The Tools

"Before you entered my life, I was not fully me."

I walked into your classroom frustrated. I felt as though no good could come from this situation. I was nine years old and had just been diagnosed with a visual-spatial learning disability, one that required me to leave my previous school and enter yours.

I was mad at my parents for taking me away from my friends, at myself for not understanding, and at you for placing me in a class of only five students. Your room was full of beanbags, computers and games, and yet I longed for the normalcy of crowded spaces and rows of desks.

When I came to you, I was in third grade and couldn't read or write. I was unmotivated and in a constant state of distress when it came to schooling. I had come from a private school that could not teach me in a way that worked for me. I was transferred to your public school, one known for its special-education programs.

I hated being different and feeling like I was stupid and less worthy than other students. I was embarrassed when you would take me from my regular classroom and bring me to yours for the day, indicating my "special status." You could tell I was upset and you took me under your wing. You started where I was and provided me the tools to move on.

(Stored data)
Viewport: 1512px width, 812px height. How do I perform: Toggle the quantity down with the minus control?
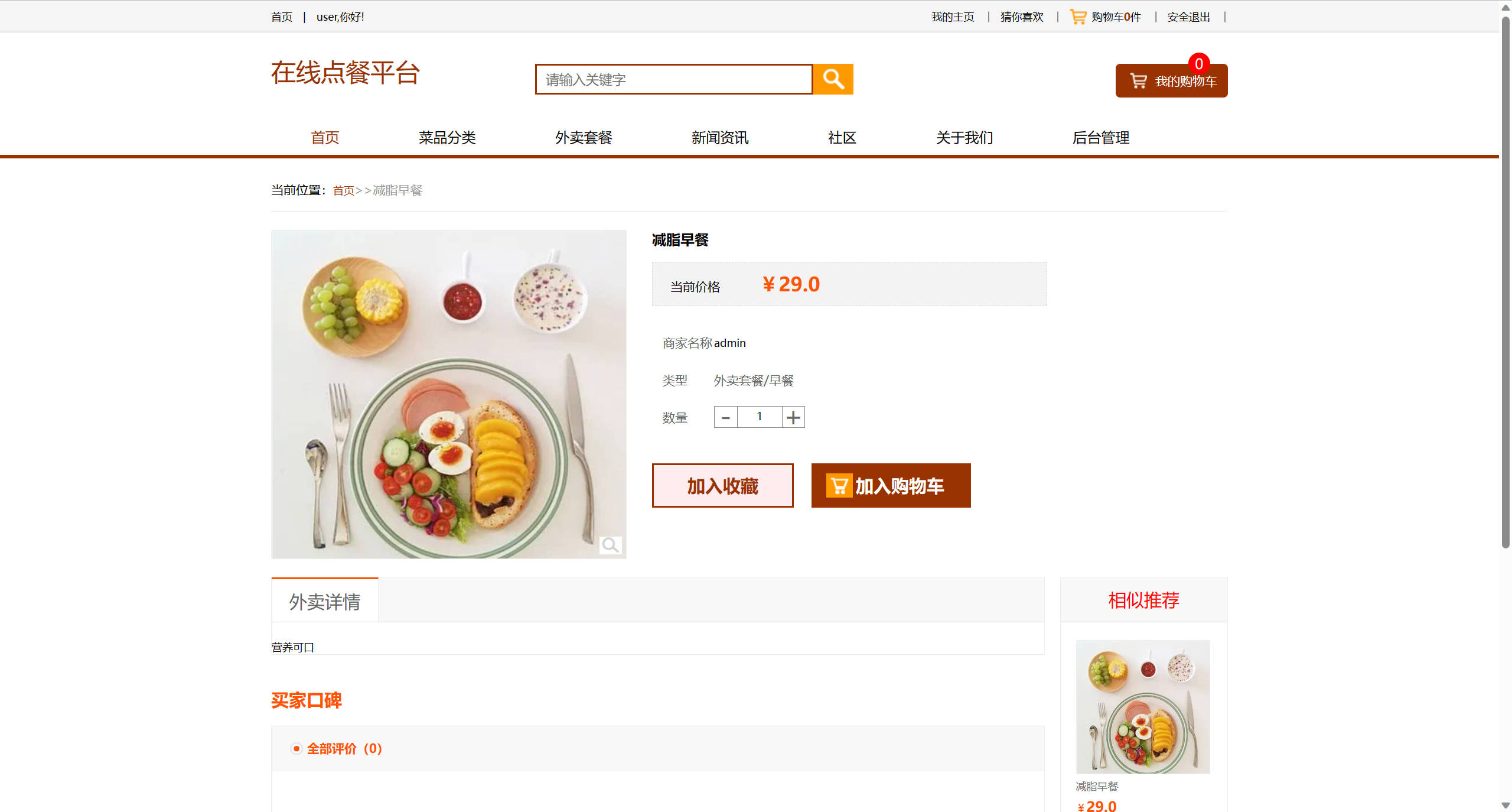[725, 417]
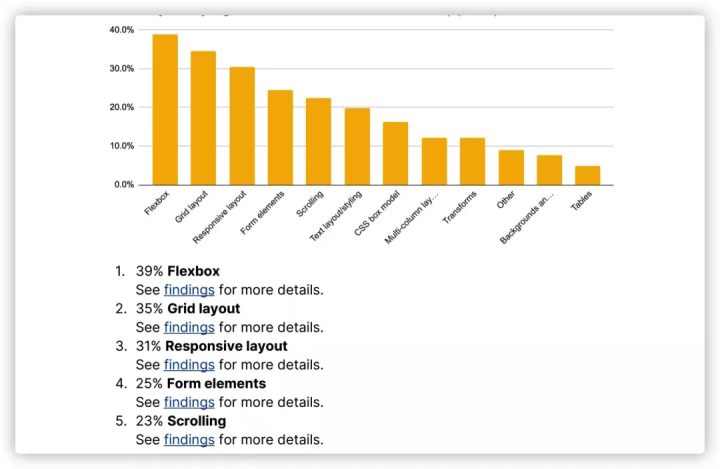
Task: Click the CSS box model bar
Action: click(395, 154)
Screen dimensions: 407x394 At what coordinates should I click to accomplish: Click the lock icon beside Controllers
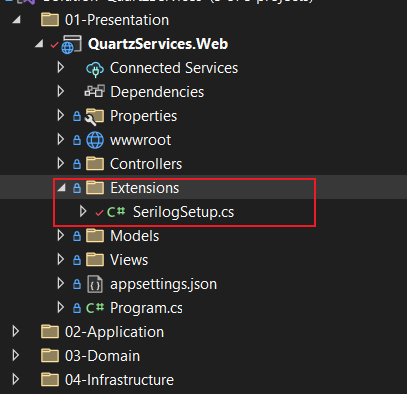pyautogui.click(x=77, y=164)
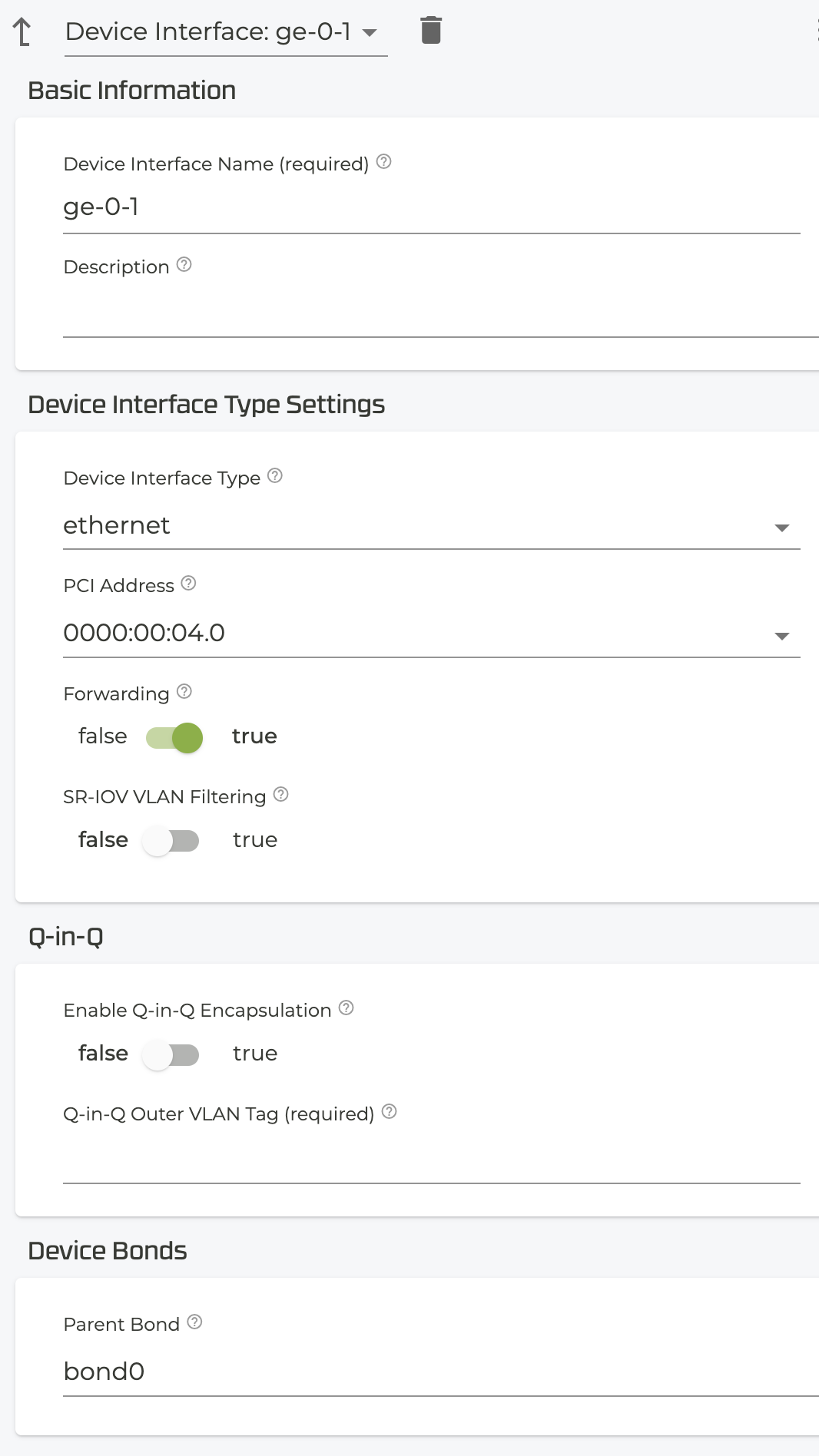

---

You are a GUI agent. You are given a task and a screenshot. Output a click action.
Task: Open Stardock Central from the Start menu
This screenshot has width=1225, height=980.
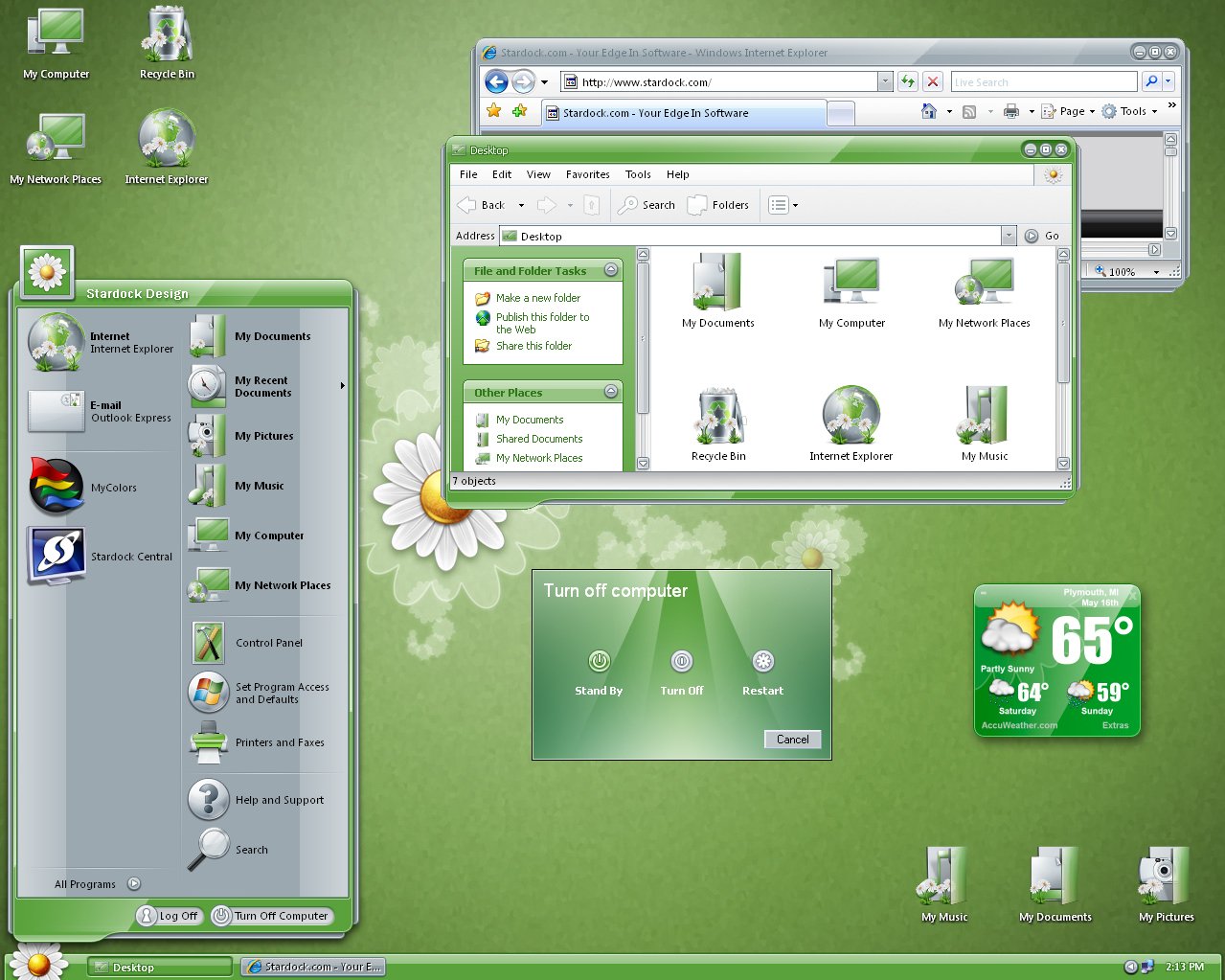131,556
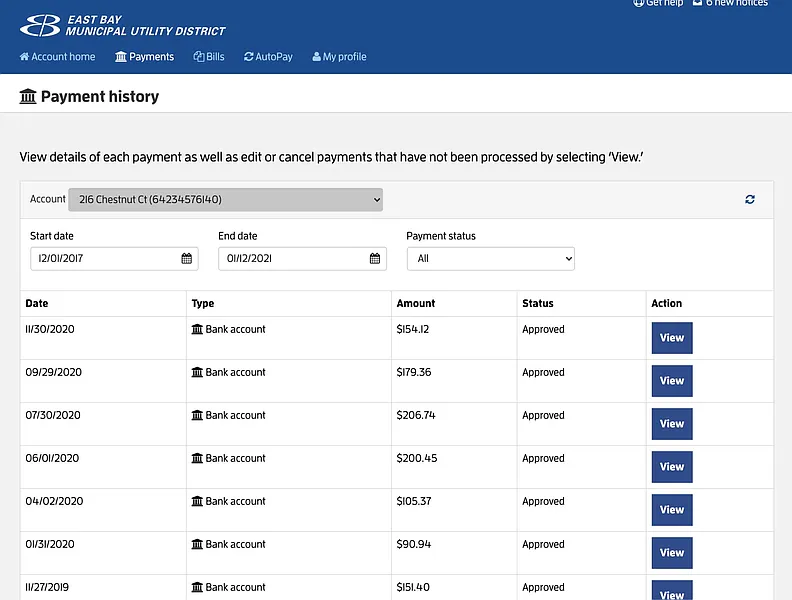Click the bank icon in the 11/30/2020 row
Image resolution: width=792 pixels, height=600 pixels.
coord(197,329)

TASKS:
• A. In the essay "The Tools," how old was the writer when diagnosed with a learning disability?
• B. Continue the essay "The Tools" from its last sentence.
These lines have no connection to the essay "The Tools."

YOUR WRITTEN ANSWERS:
• A. Nine years old.

• B.
It took two months to respect you, a year to understand you, two years to learn my own ability, and three years to move past your safe space. You broke those years into moments and got me excited about learning. You not only taught me what I needed to move past my disability, but you supported me in all that I did outside of it. You attended my theater performances, built a relationship with my parents, and helped me advocate for myself.

A girl who once had to be bribed to read, forced to write, and was unsure in her abilities was transformed. You showed me that we each learn differently, and that success would arrive with hard work.

I have not seen you since my youth, but I still think about you. I ponder what my life would have been like if I had never met you. I think of how unhappy and jumbled I was before I entered your classroom. I would love to cross paths with you now and show you all I have accomplished because of you.

Now, I intern in an elementary school filled with children who face the same kinds of uncertainty that I faced all those years ago. I work one-on-one with these children as you worked one-on-one with me. When I see a child who is struggling, I think back to the tools that you gave me. When I see a child in need of support, I advocate for her like you taught me. I hope I am touching the lives of these children the way you touched mine.

Before you entered my life, I was not fully me. So, thank you, thank you for giving me dreams and aspirations, and most of all, thank you for giving me the tools to give back to others what you gave to me.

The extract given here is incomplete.